Par ailleurs, l'article 1376 du Code civil dispose que l'acte sous signature privée par lequel une seule partie s'engage envers une autre à lui payer une somme d'argent ou à lui livrer un bien fongible ne fait preuve que s'il comporte la signature de celui qui souscrit cet engagement ainsi que la mention, écrite par lui-même, de la somme ou de la quantité en toutes lettres et en chiffres.

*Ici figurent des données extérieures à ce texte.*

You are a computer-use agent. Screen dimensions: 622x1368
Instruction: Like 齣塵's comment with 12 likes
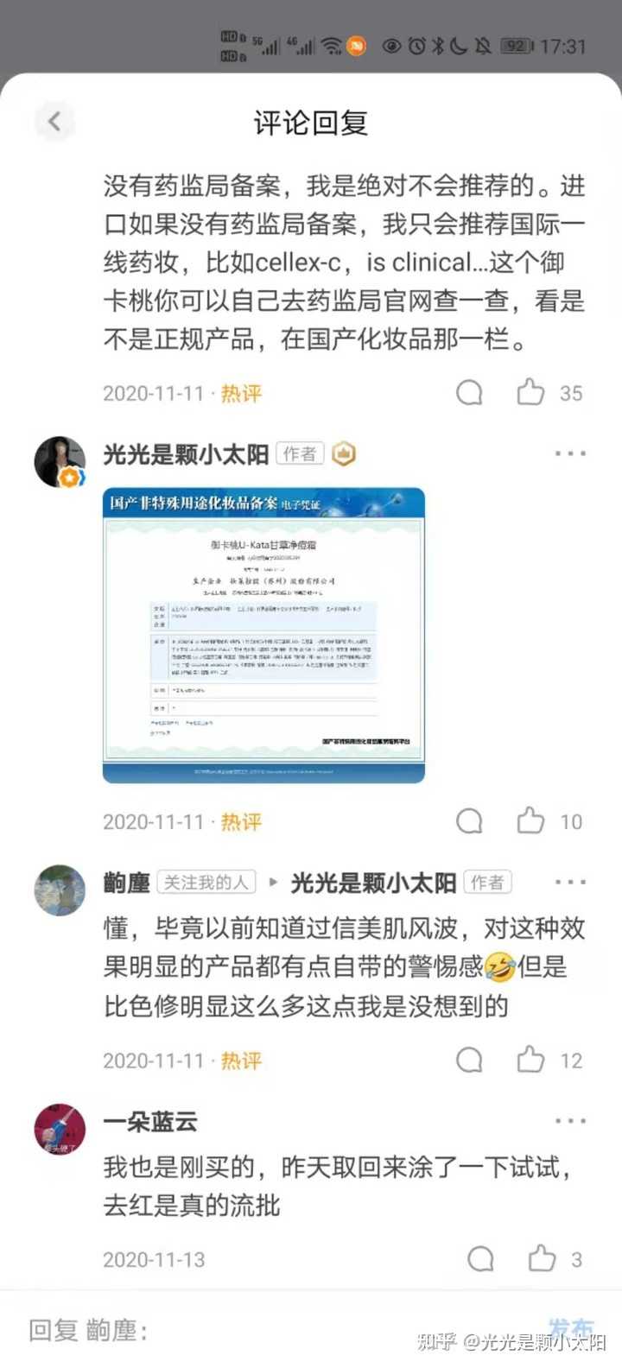click(530, 1059)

En cas de différence, l'acte sous signature privée vaut preuve pour la somme écrite en toutes lettres.
L’acte non conforme aux dispositions de 1376 du Code civil n’est pas nul mais constitue alors uniquement un commencement de preuve par écrit qui peut être corroboré par d’autres éléments.

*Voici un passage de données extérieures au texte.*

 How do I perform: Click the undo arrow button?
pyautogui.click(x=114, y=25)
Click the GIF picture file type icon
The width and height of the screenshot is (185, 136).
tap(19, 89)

En effet, selon l’article 1362 alinéa 1 du code civil, constitue un commencement de preuve par écrit tout écrit qui, émanant de celui qui conteste un acte ou de celui qu'il représente, rend vraisemblable ce qui est allégué.
Par ailleurs, si les promettants se prévalent d'une nullité sur le fondement de l'article 1169 du code civil, lequel dispose qu'un contrat à titre onéreux est nul lorsque, au moment de sa formation, la contrepartie convenue au profit de celui qui s'engage est illusoire ou dérisoire, ces dispositions sont inapplicables à l'espèce, s’agissant d’une reconnaissance de dette et non d’un contrat à titre onéreux.
Il faut ainsi constater que le débat portant sur la cause de l’acte revient à analyser l’existence même de la dette, au delà du respect de la régularité formelle de la reconnaissance de dette, Monsieur [H] [Q] [X] et Madame [O] contestant l’existence de tout fait générateur à ladite dette.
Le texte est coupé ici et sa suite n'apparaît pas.